ScottyK
Contributor
String:Im talking about ALL the diving.
No you're not, and this is the problem with your argument. What you are talking about is not the same type of diving that someone who's instructed to make it back to the anchor line has to deal with.
Even though you also mentioned that you don't normally dive this way, you are also IMHO potentially putting someone who might read this thread in a dangerous situation. Making light of a procedure that can be a serious issue for certain types of diving should not be done by someone who is unfamiliar with said procedure.
Drift diving is conducted with an SMB inflated on the surface or a DSMB inflated immediately after starting the dive and is towed the whole dive. This is down when very large distances are expected to be covered during the dive (can be several miles)

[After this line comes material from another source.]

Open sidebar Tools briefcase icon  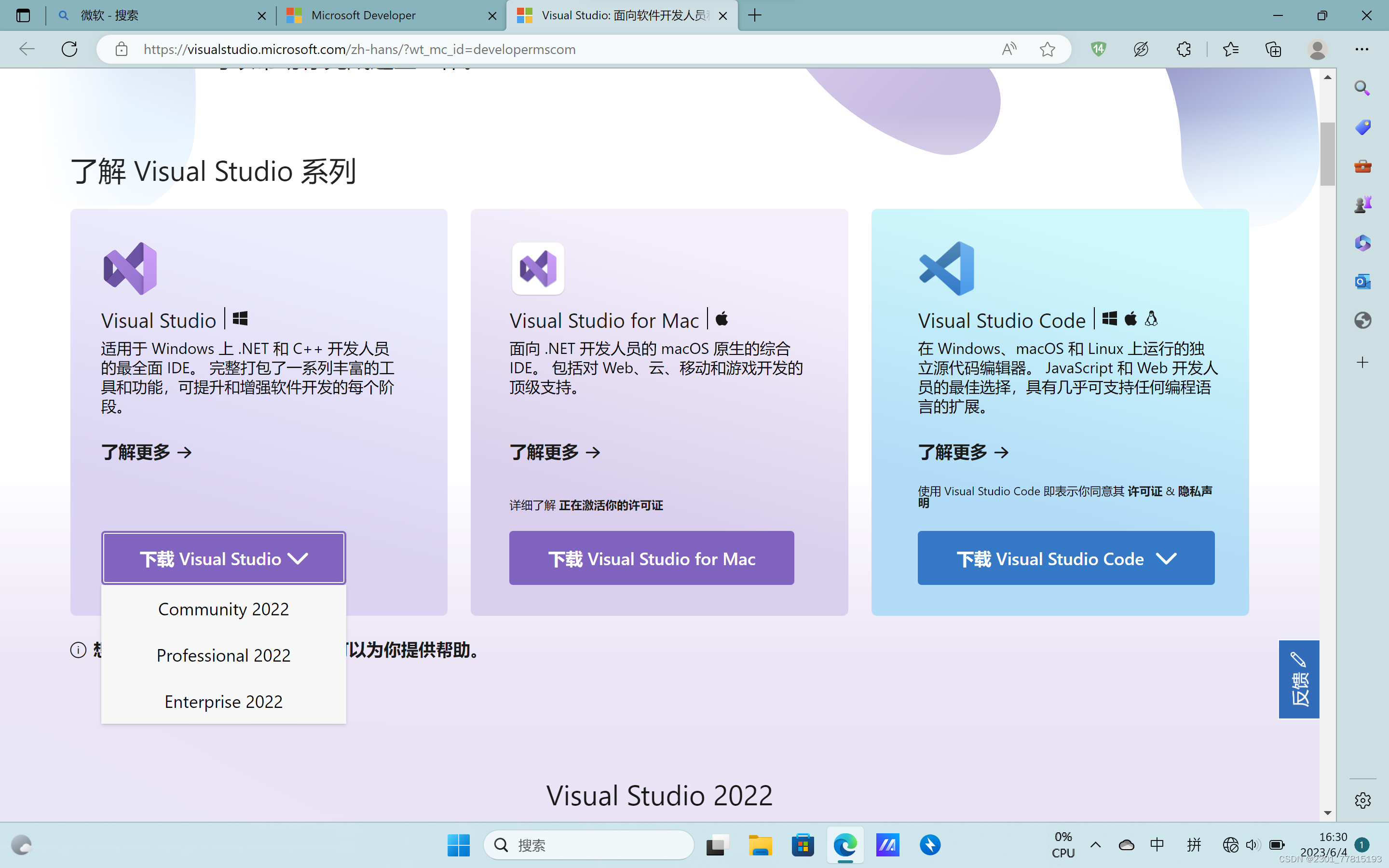click(1362, 166)
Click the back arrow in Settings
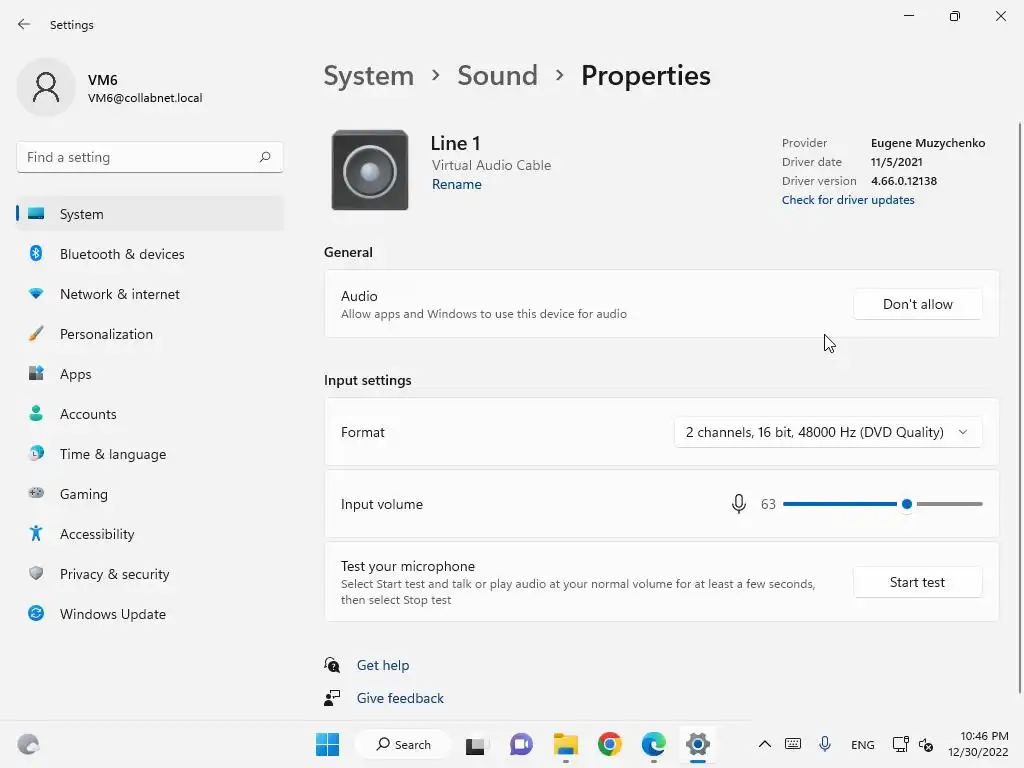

You are describing just one type of drift diving, a category encompassed by any dive where the boat is not moored, and is responsible to go get the divers. There are drift dives where no DSMB is involved at all.
No you dont but i wasnt on about drift diving. Even sites timed for slack water or protected have underwater and surface currents. These surface currents are often impossible to swim against.

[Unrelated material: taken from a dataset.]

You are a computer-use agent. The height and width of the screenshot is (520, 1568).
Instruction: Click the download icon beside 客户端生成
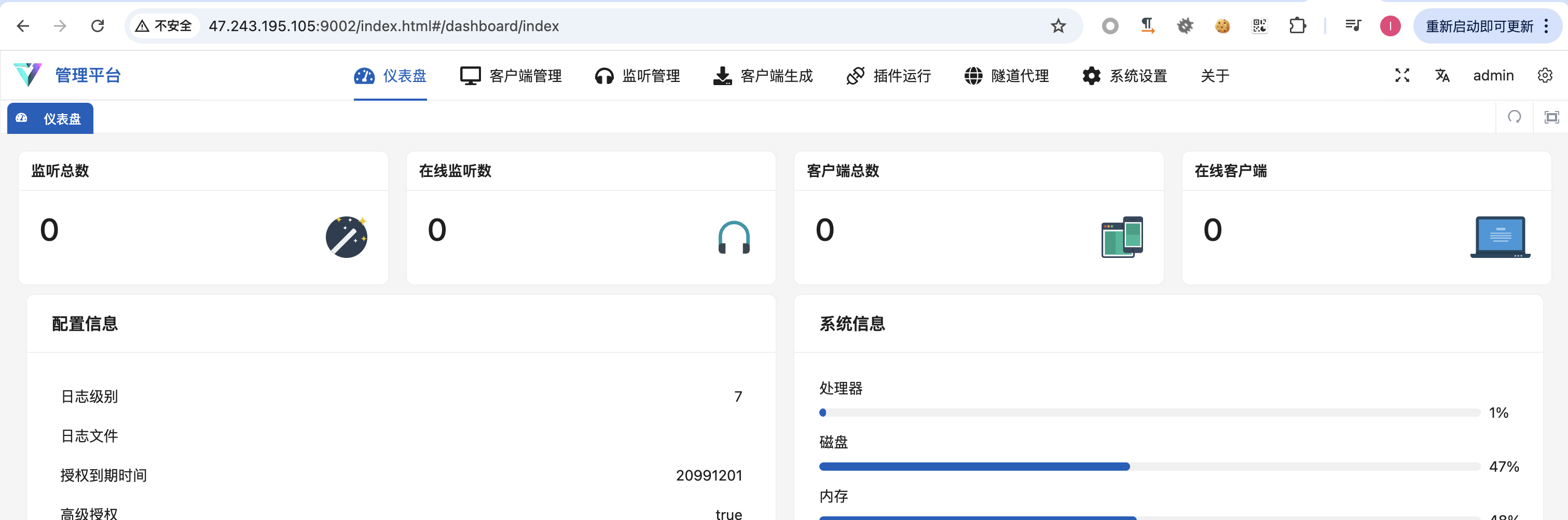pos(721,75)
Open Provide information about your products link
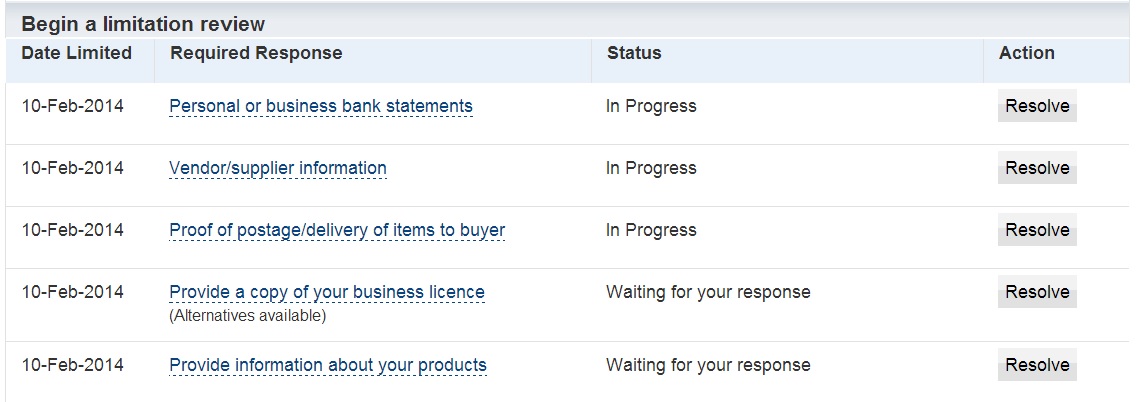 tap(327, 365)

In this situation, what better way to ascend than firmly attached to the anchor line? If the boat isn't moored, and is coming to pick you up then you're drift diving

(ii) its response time if needed to get to a diver in trouble or pick up a drifting pair is massively reduced.
I find it far easier to just shoot the bag up and have a boat waiting for me when i surface. Occasionally i have to wait if another pair surfaced just before in which case we bob and drift on the surface until they're recovered then it moves onto us.
How can you make the top statement and not understand that in a situation where the boat "is" anchored, that the bottom statement is completely incorrect and potentially dangerous?